Laboratories across the world assess risk and diagnose disease by analyzing genomes.6 The advent of 23and Me and other direct-to-consumer genetic testing products permit patients from their homes and personal computers to identify and assess their unique risk of developing disease.7

Although early genetic tests were developed to detect rare, relatively straightforward single-gene variations that were highly correlated with specific diseases, today's genetic tests (e.g., next generation sequencing (NGS)) are able to detect a wide range of genetic variants from a single sample.8 NGS allows scientists to identify more common, complex diseases and provides patients information to assess their individual risk of developing a myriad of diseases.9 In 2018, a single laboratory can sequence an entire human genome in less than 24 hours for just under $1,000.10 For less than $200, 23andMe offers consumers "genetic health risk reports" that detect variants related to late-onset Alzheimer's disease, Parkinson's disease, alpha-1 antitrypsin deficiency, celiac disease, hereditary hemochromatosis, hereditary thrombophilia, and age-related macular degeneration.11

Targeted Therapeutics

Even more astounding is that scientists can now offer certain patients targeted treatments for a variety of illnesses and conditions.12 These targeted therapeutics provide medicines specified to treat individual genetic mutations with exactitude.13 The Food and Drug Administration (FDA) has approved a number of these medications.14 To name a few, targeted therapeutics are now made available for certain breast cancers, melanomas, colorectal cancers, leukemias, lymphomas, ovarian cancers, pancreatic cancers, rheumatoid arthritis, and lupus conditions.15

In addition, recent advances in Clustered Regularly Interspersed Short Tandem Repeat (CRISPR) technology now allow scientists to artificially alter genes; the promise of CRISPR technology knows no bounds.16

Precision medicine's emergence in modern day medicine is here; and, the potential that the field offers is vast. However, its promise must manifest itself within our current legal and regulatory system; and, as every health care attorney knows, innovation is often fraught with complex and sometimes novel legal and regulatory barriers.

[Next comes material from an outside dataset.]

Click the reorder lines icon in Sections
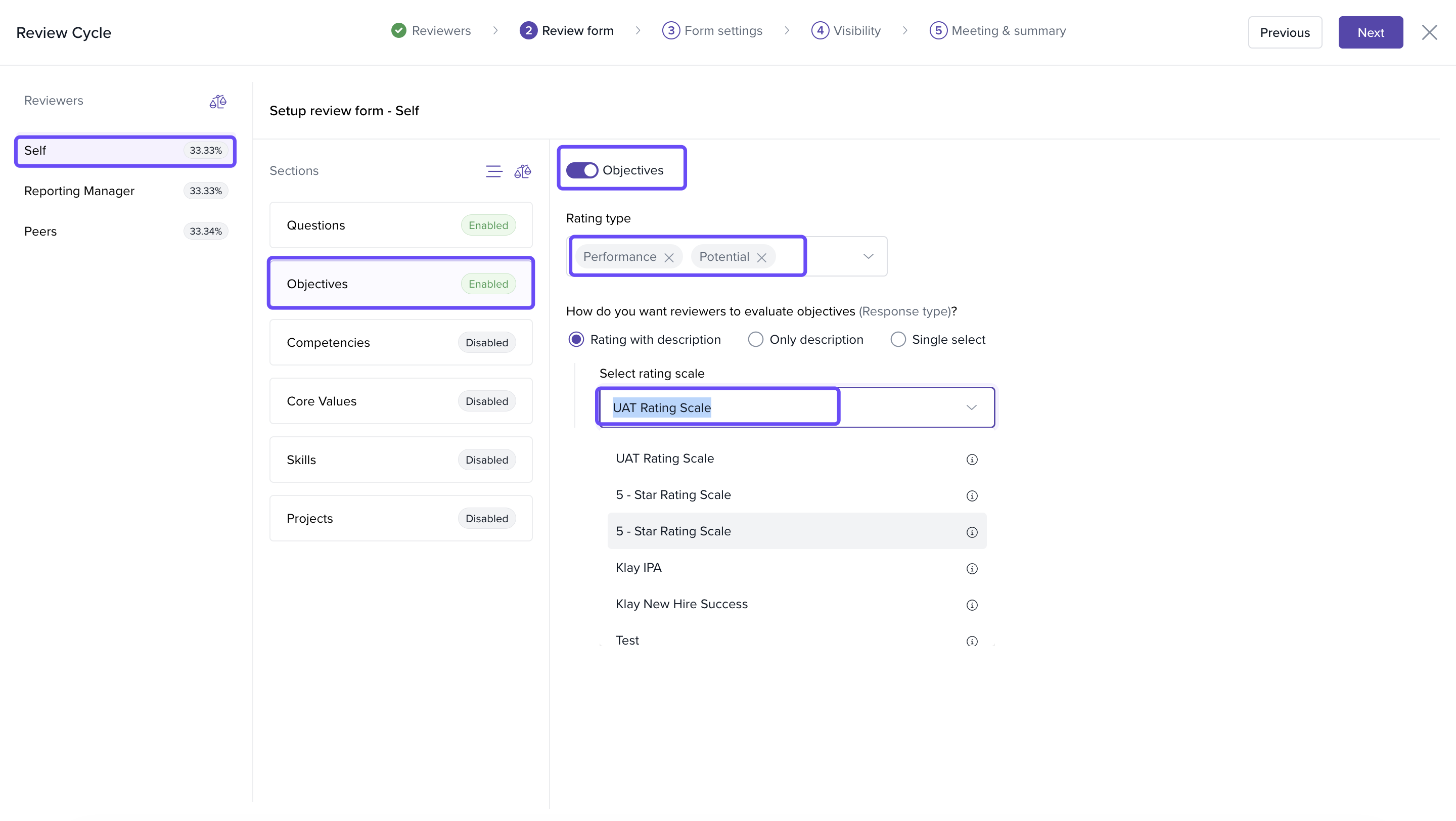 click(x=493, y=171)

Pre-Market Approval and Clinical Oversight: FDA and CMS

[T]he FDA is currently finding its regulatory foothold during [this] transition in the practice of medicine.17

Two federal regulatory agencies currently oversee the development of genetic diagnostic tests and targeted therapeutics: the FDA and the Centers for Medicare & Medicaid Services (CMS).

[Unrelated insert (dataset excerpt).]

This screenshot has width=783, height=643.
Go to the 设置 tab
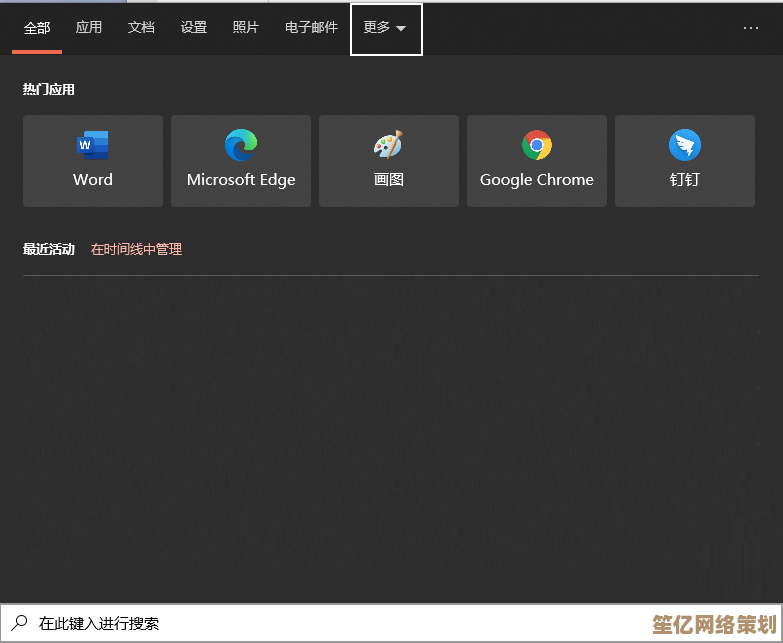click(x=194, y=28)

The FDA is responsible for protecting and promoting public health by assuring "the safety, effectiveness, [and] quality" of medical drugs and devices by the authority granted to it under the Federal Food, Drug and Cosmetic Act (FDCA) and the Medical Device Amendments of 1976.18 Consequently, the FDA is a gatekeeper to advances in precision medicine.

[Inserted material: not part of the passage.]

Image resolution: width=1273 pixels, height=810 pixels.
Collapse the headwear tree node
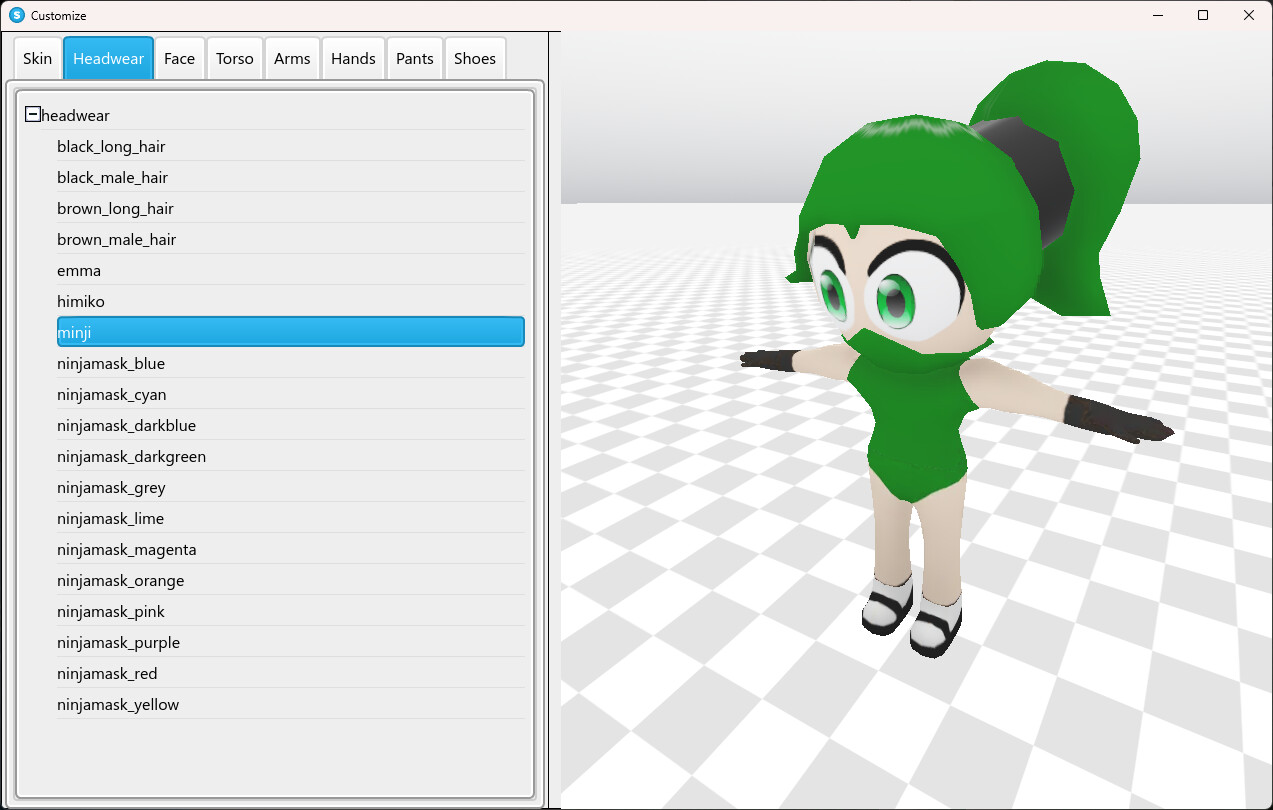coord(34,114)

For example, the FDA regulates in vitro diagnostic tests (IVDs) as a subset of medical devices.19 FDA approval of medical devices typically requires analytical and clinical validation.20 In the case of IVDs, manufacturers must prove that an IVD can (1) accurately identify a sample (i.e., accurately read a specific set of DNA bases in the human genome) and (2) link particular genetic variants to specific diseases (i.e., provide meaningful clinical information).21 Though this regulatory threshold seems simple enough, a narrow interpretation of the pre-market approval regulatory framework could lead to an unintended absurdity: namely that because the FDA typically bases its pre-market approval decision on evidence dependent upon large, randomized clinical trials, the FDA could arguably require separate analytical studies to prove the analytical and clinical validation of each of the many billion nucleotides in the human genome.22

Footnotes

1 Nat'l Insts. of Health, Precision Medicine (Jan. 11, 2018), available at http://ghr.nlm.nih.gov/handbook/precisionmedicine?show=all.

2 Dianne Nicol, Tania Bubela, Don Chalmers, et. al., Precision medicine: drowning in a regulatory soup?, J. Law and the Biosciences (May 4, 2016), available at https://www.researchgate.net/profile/Jennifer_Fleming4/publication/301913566_Precision_Medicine_Drowning_in_a_Regulatory_Soup/links/572ff82e08aee022975b7023/Precision-Medicine-Drowning-in-a-Regulatory-Soup.pdf.

3 Remarks by the President on Precision Medicine (Jan. 30, 2015), available at https://obamawhitehouse.archives.gov/the-press-office/2015/01/30/remarks-president-precision-medicine.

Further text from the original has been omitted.